The other answer by Stephen Kolassa gives you an excellent analysis of the Lyapunov condition in this case. However, I think it is also fruitful to look at this problem using moment generating functions. In your problem you have independent values $X_i \sim \text{Laplace}(0, \sigma_i/\sqrt{2})$, so these random variables have scaled moment generating functions given by:
$$\begin{align}
\varphi_{i}(t/n)
\equiv \mathbb{E}(\exp(tX_i/n))
= \frac{1}{1 - \sigma_i^2 t^2/2n^2}
&= 1 + \frac{\sigma_i^{2}}{2} \cdot \frac{t^2}{n^2} + \mathcal{O}(n^{-4}). \\[6pt]
\end{align}$$
Letting $\bar{X}_n \equiv \sum_{i=1}^n X_i/n$ denote the sample mean of interest, this latter random variable has moment generating function, we have the characteristic function:
$$\begin{align}
\varphi_{\bar{X}_n}(t)
= \prod_{i=1}^n \varphi_{i}(t/n)
&= \prod_{i=1}^n \frac{1}{1 - \sigma_i^2 t^2/2n^2}. \\[6pt]
\end{align}$$
Taking $n \rightarrow \infty$ gives the asymptotic form:
$$\begin{align}
\varphi_{\bar{X}_n}(t)
&\rightarrow \prod_{i=1}^n \Bigg( 1 + \frac{\sigma_i^{2}}{2} \cdot \frac{t^{2}}{n^{2}} \Bigg). \\[6pt]
\end{align}$$
In the special case where $\sigma_1 = \sigma_2 = \sigma_3 = \cdots$ this function converges to an exponential function in $t^2$, which is the moment generating function for the normal distribution. In the more general case, the moment generating function will not converge to the exponential function in $t^2$, and so the distribution of the sample mean does not converge to the normal distribution.
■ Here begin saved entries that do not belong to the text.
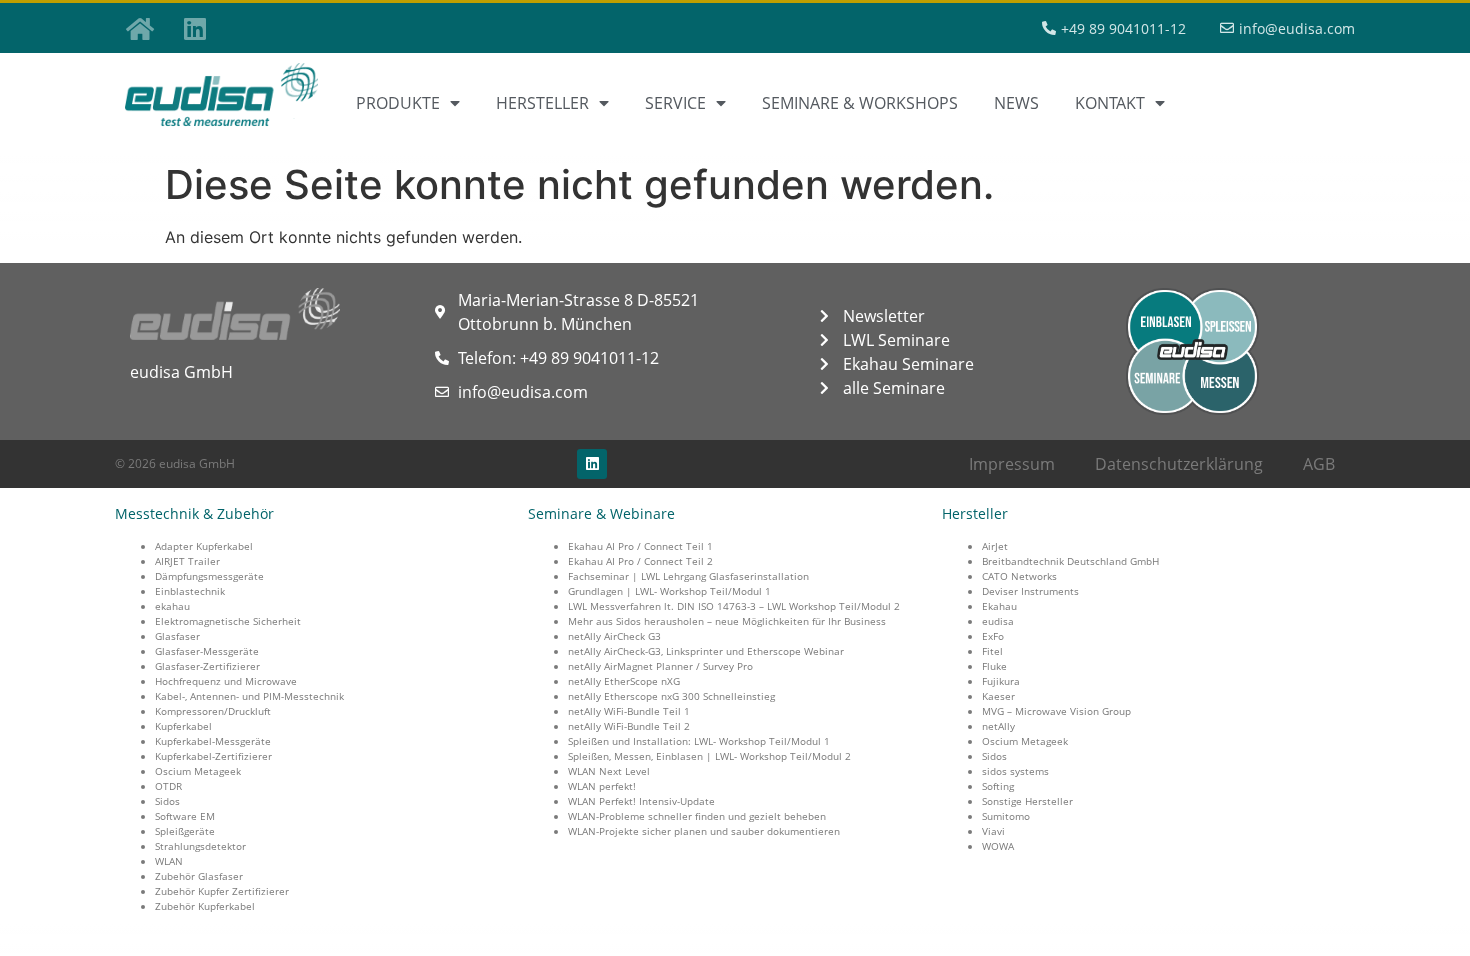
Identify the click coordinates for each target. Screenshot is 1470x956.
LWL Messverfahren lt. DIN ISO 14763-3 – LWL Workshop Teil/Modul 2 (734, 606)
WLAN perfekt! (602, 786)
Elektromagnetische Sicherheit (228, 621)
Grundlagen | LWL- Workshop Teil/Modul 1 (669, 591)
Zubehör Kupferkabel (205, 906)
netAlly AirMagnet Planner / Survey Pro (660, 666)
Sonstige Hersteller (1027, 801)
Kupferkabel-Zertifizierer (213, 756)
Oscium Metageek (198, 771)
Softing (998, 786)
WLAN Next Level (609, 771)
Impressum (1012, 464)
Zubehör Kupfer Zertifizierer (222, 891)
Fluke (994, 666)
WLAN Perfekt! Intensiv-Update (641, 801)
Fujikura (1001, 681)
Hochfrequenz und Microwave (226, 681)
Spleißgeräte (185, 831)
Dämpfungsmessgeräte (209, 576)
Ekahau (999, 606)
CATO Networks (1019, 576)
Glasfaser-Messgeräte (207, 651)
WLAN (169, 861)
If you would like to go further than this, I suggest you look into conditions on the $\sigma_i$ values that will allow you to get a useful convergence result for the above asymptotic form. It may be possible to simplify this asymptotic form under some conditions on these values, but I will leave this to you to investigate.